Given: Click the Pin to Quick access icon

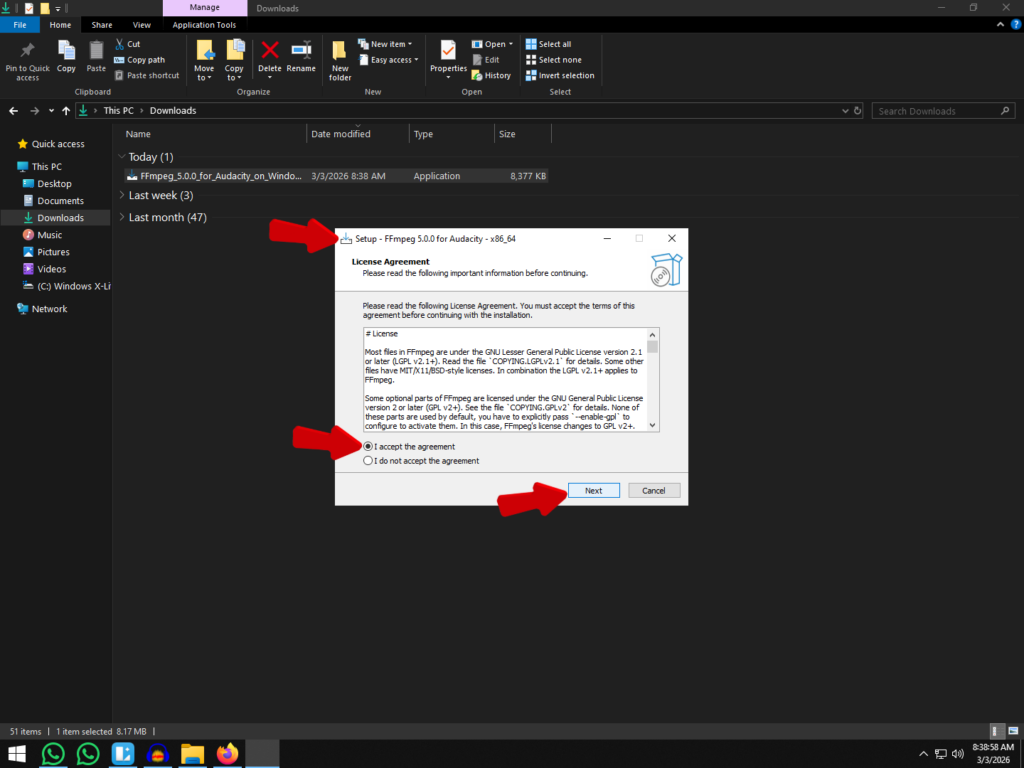Looking at the screenshot, I should [28, 52].
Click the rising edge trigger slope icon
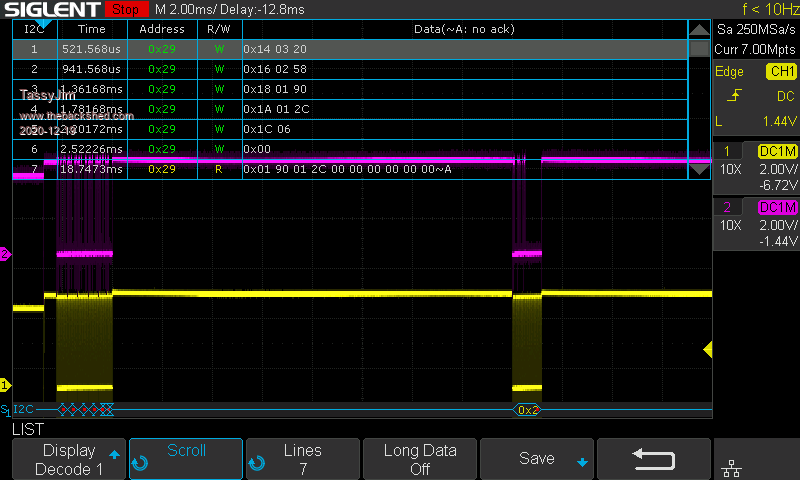 734,96
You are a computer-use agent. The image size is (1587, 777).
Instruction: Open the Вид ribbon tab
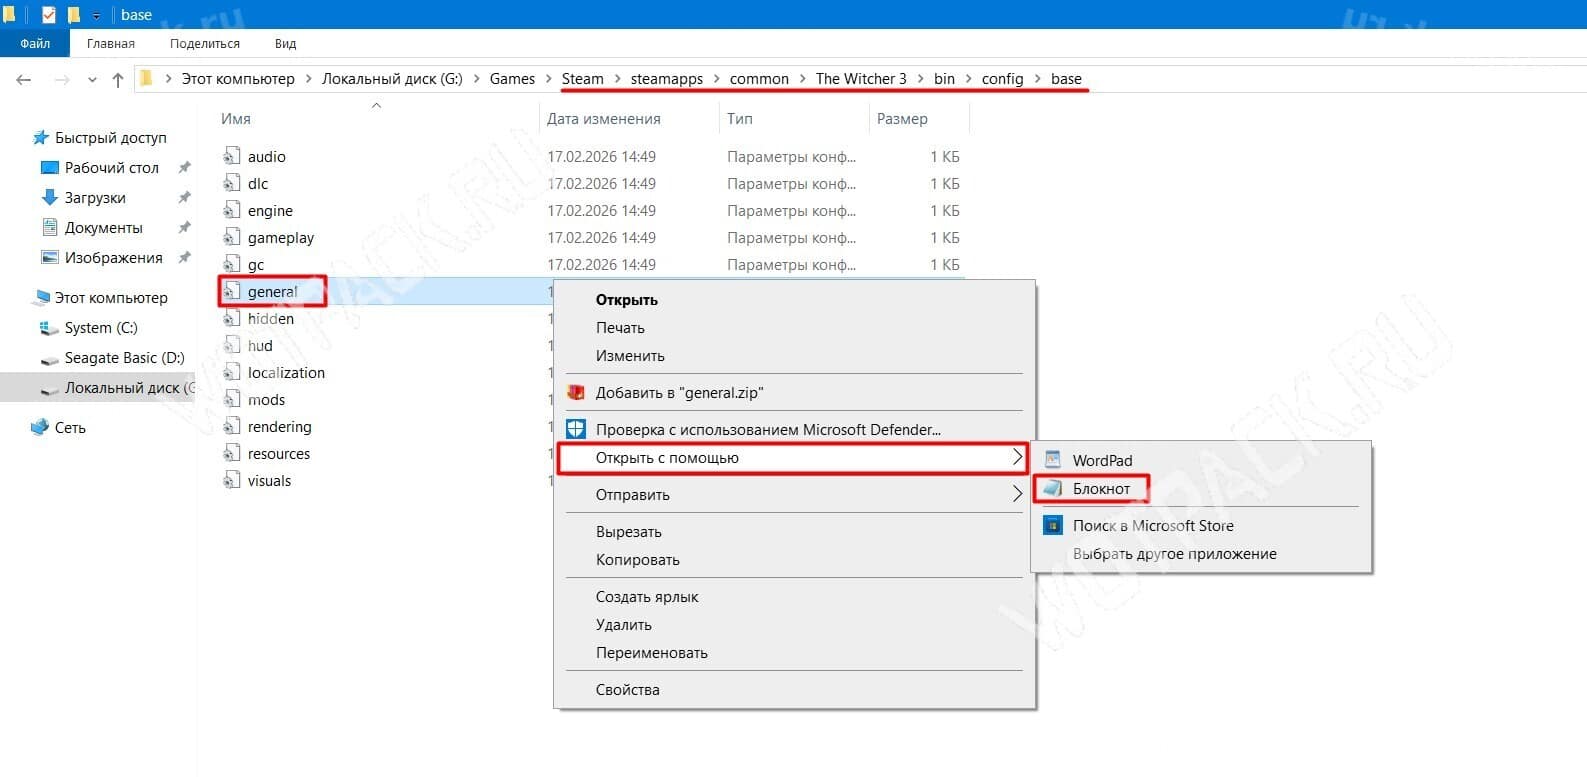pyautogui.click(x=285, y=43)
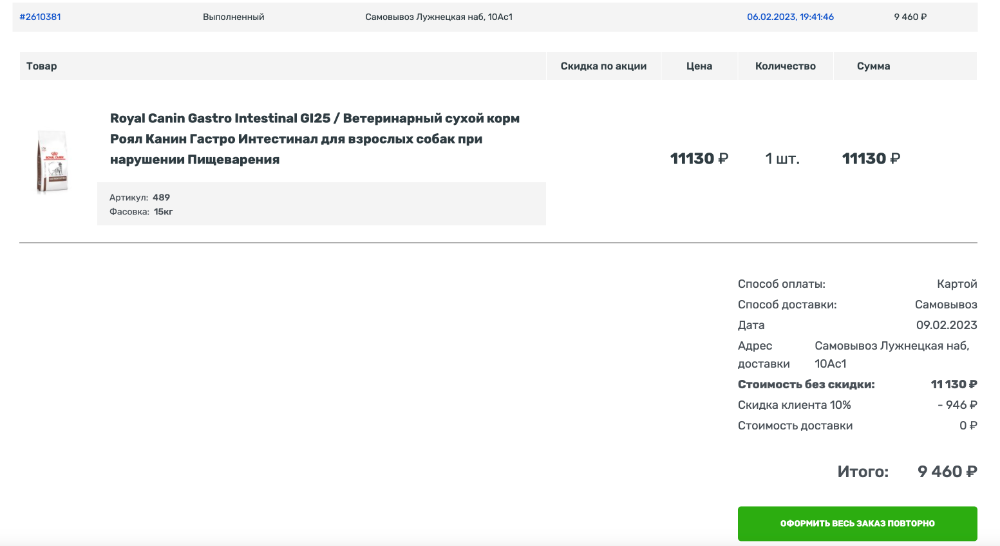
Task: Click the header order total 9 460 ₽
Action: pos(910,17)

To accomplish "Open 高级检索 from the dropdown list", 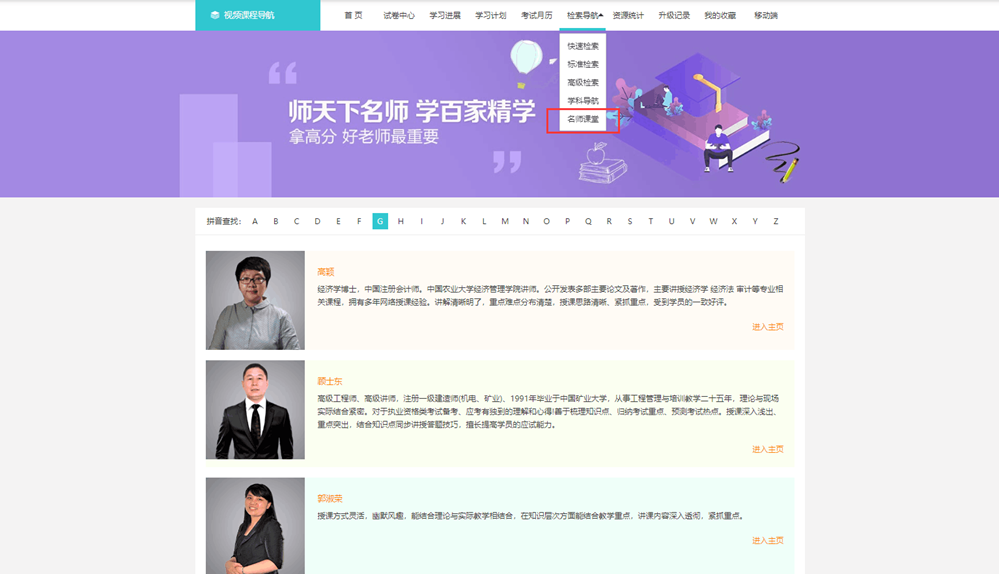I will [583, 82].
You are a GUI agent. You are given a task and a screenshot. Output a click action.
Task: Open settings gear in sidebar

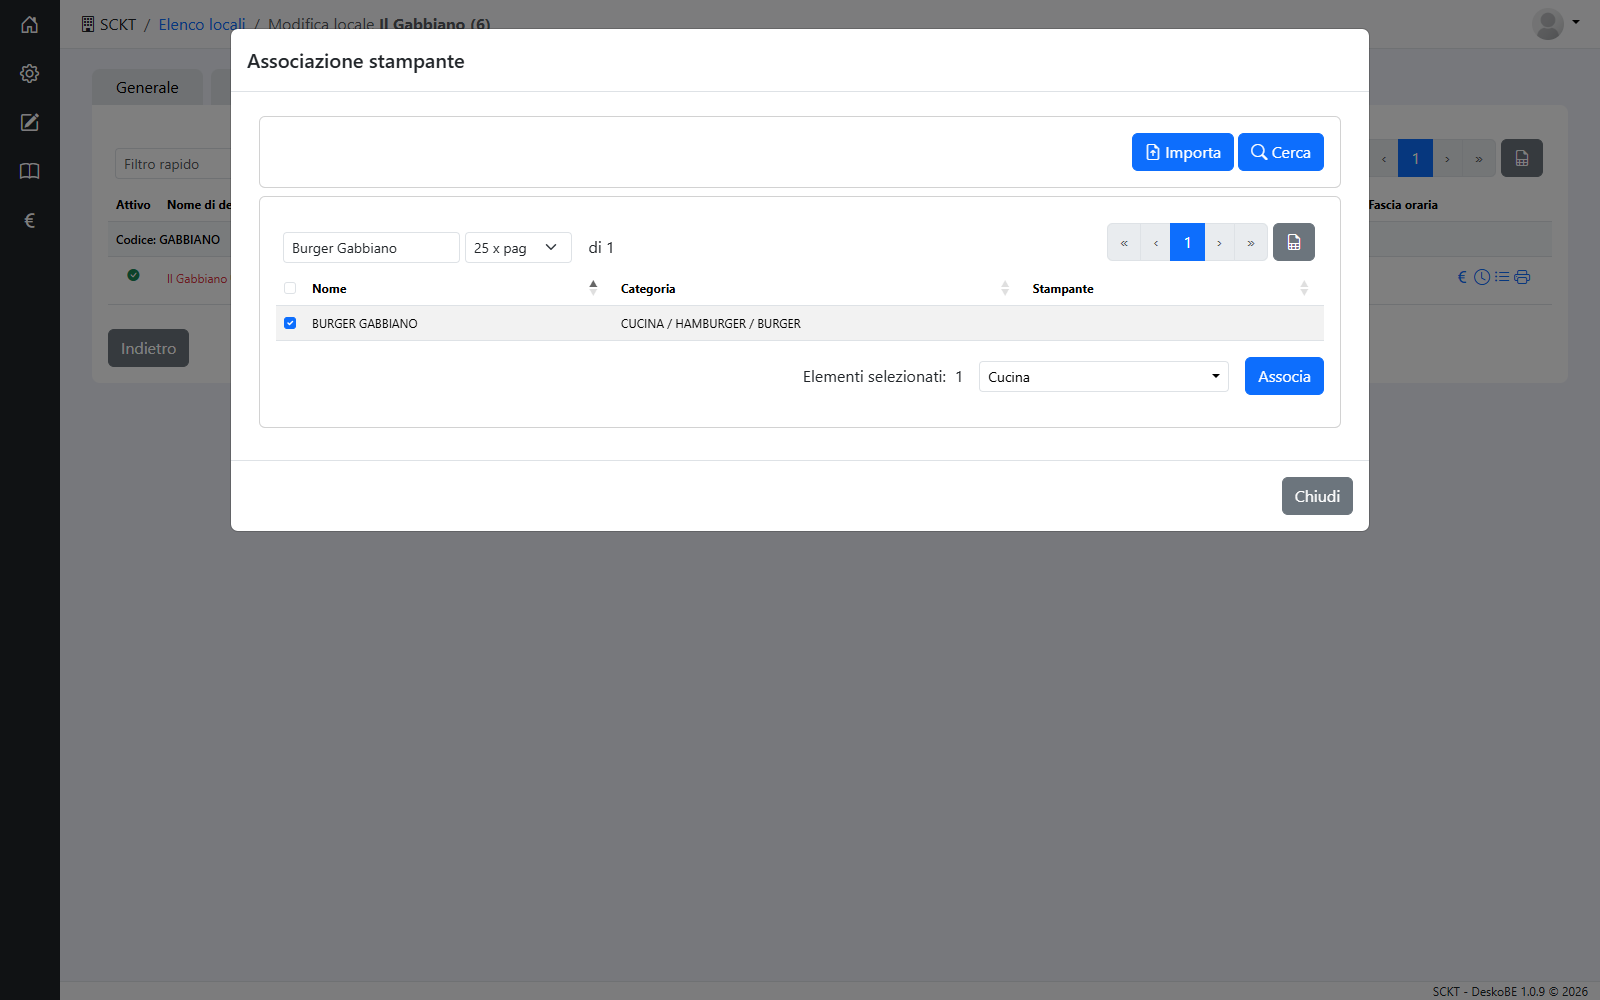pyautogui.click(x=30, y=74)
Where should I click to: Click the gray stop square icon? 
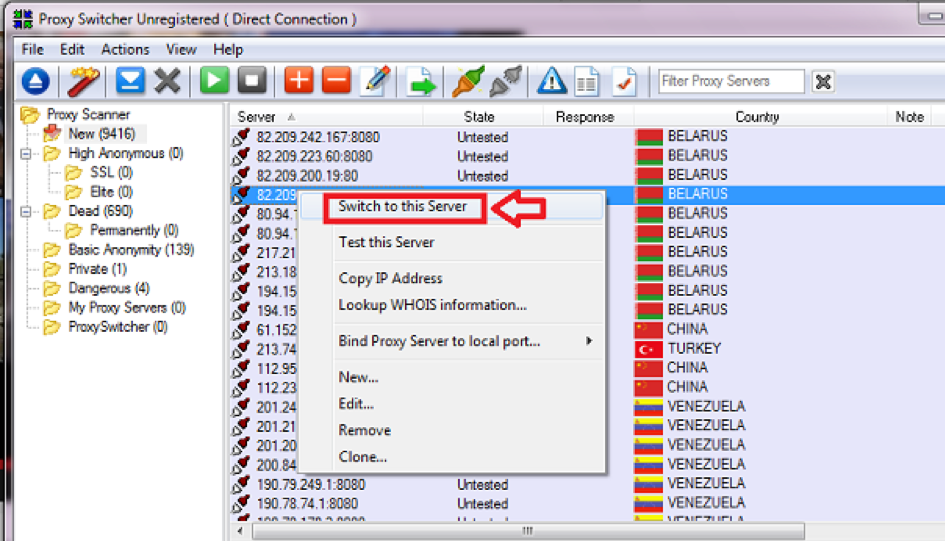[x=251, y=81]

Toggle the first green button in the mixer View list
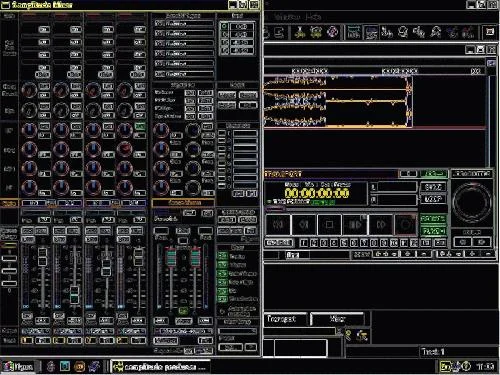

* **Exercise directions**: Every line from the one holding "Task: Open settings gear in sidebar" through the end of the records above must be reproduced verbatim, pictures excepted.

* **Response for this exercise**:
Task: Open settings gear in sidebar

pyautogui.click(x=30, y=74)
Where should I click to: Click the gray stop square icon? 
[x=251, y=81]

Toggle the first green button in the mixer View list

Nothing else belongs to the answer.